Conoce la teoría, como su interlocutor, como el resto de la chavalería, pero solo la plantea en el momento que le beneficia.
Los adultos, con la libertad de expresión, nos comportamos
de forma similar. Es como nuestro juguete, pero, excepto por su fragilidad, no se
parece a un juguete. La reclamamos cuando pensamos que no la tenemos, cuesta
más ofrecer la posibilidad de que la disfrute el otro sin ‘peros’ que la
limiten, sobre todo si lo que expone cuestiona lo que pensamos, escapa de
nuestros límites de lo admisible e, incluso, nos resulta desagradable u
ofensivo. Pero esta es la única posibilidad, y exige un esfuerzo.
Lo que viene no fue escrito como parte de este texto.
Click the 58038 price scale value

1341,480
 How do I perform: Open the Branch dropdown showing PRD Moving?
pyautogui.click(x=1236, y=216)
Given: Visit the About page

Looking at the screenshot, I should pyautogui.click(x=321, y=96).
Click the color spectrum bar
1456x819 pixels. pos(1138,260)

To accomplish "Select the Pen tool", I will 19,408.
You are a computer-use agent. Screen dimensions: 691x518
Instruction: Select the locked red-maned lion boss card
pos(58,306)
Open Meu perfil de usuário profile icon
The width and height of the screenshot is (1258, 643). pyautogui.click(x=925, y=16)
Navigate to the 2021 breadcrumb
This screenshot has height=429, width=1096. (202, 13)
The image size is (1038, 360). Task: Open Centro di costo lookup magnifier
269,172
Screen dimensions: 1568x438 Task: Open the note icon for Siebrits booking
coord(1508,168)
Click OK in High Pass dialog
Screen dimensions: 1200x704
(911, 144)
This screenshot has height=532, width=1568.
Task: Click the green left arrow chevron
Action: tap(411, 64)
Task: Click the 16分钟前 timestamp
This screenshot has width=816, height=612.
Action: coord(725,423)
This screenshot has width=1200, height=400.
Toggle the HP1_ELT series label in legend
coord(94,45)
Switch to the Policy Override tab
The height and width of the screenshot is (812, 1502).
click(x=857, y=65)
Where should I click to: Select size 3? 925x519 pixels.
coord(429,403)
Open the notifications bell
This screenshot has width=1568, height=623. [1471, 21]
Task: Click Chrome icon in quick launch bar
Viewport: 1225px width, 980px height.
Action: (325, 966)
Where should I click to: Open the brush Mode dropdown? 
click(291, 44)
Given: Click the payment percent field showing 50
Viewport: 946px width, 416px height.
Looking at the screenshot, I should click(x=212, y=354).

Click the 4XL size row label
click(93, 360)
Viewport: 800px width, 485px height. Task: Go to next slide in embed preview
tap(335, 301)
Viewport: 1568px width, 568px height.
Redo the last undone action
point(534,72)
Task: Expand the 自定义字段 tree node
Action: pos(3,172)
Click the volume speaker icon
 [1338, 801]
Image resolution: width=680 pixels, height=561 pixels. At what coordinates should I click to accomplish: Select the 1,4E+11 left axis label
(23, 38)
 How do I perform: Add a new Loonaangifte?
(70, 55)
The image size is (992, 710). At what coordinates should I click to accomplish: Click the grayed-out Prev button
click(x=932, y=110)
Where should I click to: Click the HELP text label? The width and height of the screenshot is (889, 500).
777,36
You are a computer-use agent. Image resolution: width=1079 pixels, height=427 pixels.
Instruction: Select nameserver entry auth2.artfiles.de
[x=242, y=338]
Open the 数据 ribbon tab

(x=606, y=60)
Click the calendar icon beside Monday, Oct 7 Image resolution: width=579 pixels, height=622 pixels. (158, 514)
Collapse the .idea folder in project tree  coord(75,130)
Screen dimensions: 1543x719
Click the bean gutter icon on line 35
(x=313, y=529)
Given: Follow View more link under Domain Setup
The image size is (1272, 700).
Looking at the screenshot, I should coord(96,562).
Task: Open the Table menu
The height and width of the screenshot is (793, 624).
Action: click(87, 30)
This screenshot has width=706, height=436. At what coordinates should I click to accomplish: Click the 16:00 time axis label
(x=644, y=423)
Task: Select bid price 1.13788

A cambio, nos
aporta una garantía: si asumimos el discurso del otro, estaremos menos
expuestos a que un poder señale al que le cuestiona, a mirar con una visión
sesgada inducida por el poder, a que se nos inocule el desprecio al
discrepante, a que aparezca una mano dispuesta a eliminarlo. La libertad de
expresión es cara, muy cara. Cara e, insisto, frágil.
Pienso ahora –imbuido por la actualidad, porque cada día
muere gente por decir lo que alguien no quiere que se diga- en el atentado que ha sufrido el escritor
Salman Rushdie. Pero sobre todo, sea cual sea la causa concreta que ha
conducido al asaltante, en que su vida pende de un hilo desde hace 33 años.